El millonario y poderoso empresario que por las noches usaba un antifaz negro para violar y asesinar a sus víctimas
Joji Obara parecía un hombre de negocios, pero ocultaba a un monstruo. Se supo que pudo haber violado y quizás matado entre 150 y 400 mujeres. Fue juzgado por ocho casos, dos de ellos que terminaron en muerte: el de la australiana Carita Ridgway y el de la británica Lucie Blackman. Los horrores de sus crímenes los filmaba y guardaba en su videoteca.
Joji Obara estaba educado para ser el mejor. Asistió a los colegios privados japoneses más exclusivos. Luego, estudió Leyes y Ciencias Políticas en una excelente universidad de Tokio. Hablaba perfecto y fluido inglés y, para completar su educación, pasó un buen tiempo viviendo en Estados Unidos y en Suecia. Era, en apariencia, un joven muy amable y simpático y tenía una familia que lo empujaba a progresar.
Cuando, un poco más grande, empezó a disponer de fondos empezó a vivir de una manera extravagante y, en consonancia con el dinero que disponía, adquirió numerosos departamentos y una flota de autos carísimos, entre ellos varias Ferraris, un Rolls-Royce Silver Cloud y una Maserati. Su fortuna alcanzó, por los años ’90, los 45 millones de dólares.
Pero mientras el fulgor de su dinero encandilaba a todos, su costado perverso y oscuro se desarrollaba sin límites. Nadie podía imaginar que ese exitoso joven se convertiría en un monstruo asesino, un descuartizador y un violador serial desalmado.
Quizá la razón para que en las redes haya tan pocas fotos de él y, en cambio, muchas imágenes de sus víctimas, haya sido justamente esa montaña de dinero con la que blindaba su intimidad.
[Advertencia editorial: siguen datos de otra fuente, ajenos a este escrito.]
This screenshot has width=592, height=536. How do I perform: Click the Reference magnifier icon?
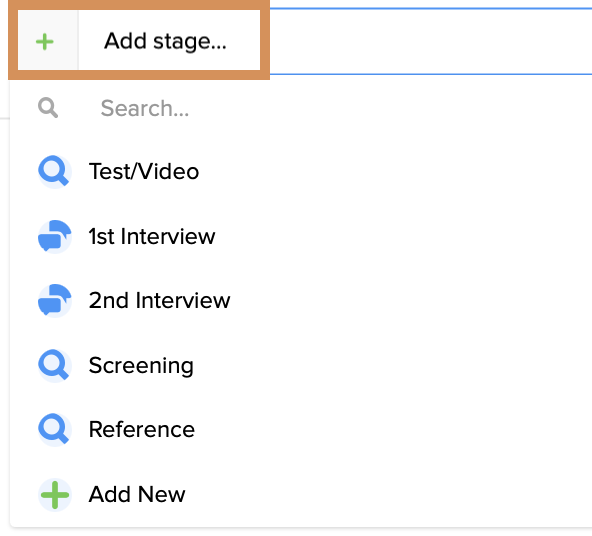[x=54, y=430]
Joji Obara evitaba siempre ser fotografiado, tenía demasiado que esconder.
Primera parte de la historia
Obara, nació en 1952 en Osaka, Japón. Sus padres eran coreanos y de origen humilde. Pero fue durante su niñez que la suerte de la familia cambió radicalmente. Su padre empezó a amasar una gran fortuna con dinero proveniente del mundo del juego: con máquinas de póker. En pocos años, el destino de la familia giró ciento ochenta grados. Ya no había necesidades de ningún tipo y el dinero entraba cómodamente. Los padres empezaron a ambicionar un gran futuro para sus hijos. Así fue que Joji terminó educándose en un colegio privado de Tokio. Diariamente, recibía un montón de tutores para distintas actividades. A los 15 años entró en la prestigiosa secundaria que está asociada a la Universidad de Keio. Eso le garantizaba la aceptación de esa institución cuando se graduara.
Dos años después, su padre murió súbitamente en Hong Kong.
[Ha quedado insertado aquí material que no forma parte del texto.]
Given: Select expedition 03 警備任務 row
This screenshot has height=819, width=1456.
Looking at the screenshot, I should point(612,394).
Joji, que tenía solo 17 años, y sus dos hermanos heredaron las propiedades que el jefe de la familia había acumulado en Osaka y en Tokio. Luego de viajar intensamente por todo el mundo y de graduarse en la Universidad de Keio en Ciencias Políticas y Leyes, Joji se naturalizó ciudadano japonés y cambió su nombre legal a Seisho Hoshiyama. Quería parecer nipón de verdad y esconder de esa manera su ascendencia coreana. Fue la primera señal que demostraba que la inseguridad formaba parte de su patrimonio psicológico. A los 21, se arrepintió del cambio y volvió a su antiguo nombre.
Siguiendo el camino de su padre comenzó a invertir en propiedades. La especulación en bienes raíces le hizo ganar fortunas y superó en habilidad a su progenitor. Llegó a acumular 45 millones de dólares. Para entonces, Obara ya le había demostrado a todos su gran habilidad para los negocios. Pero la suerte no sería eterna.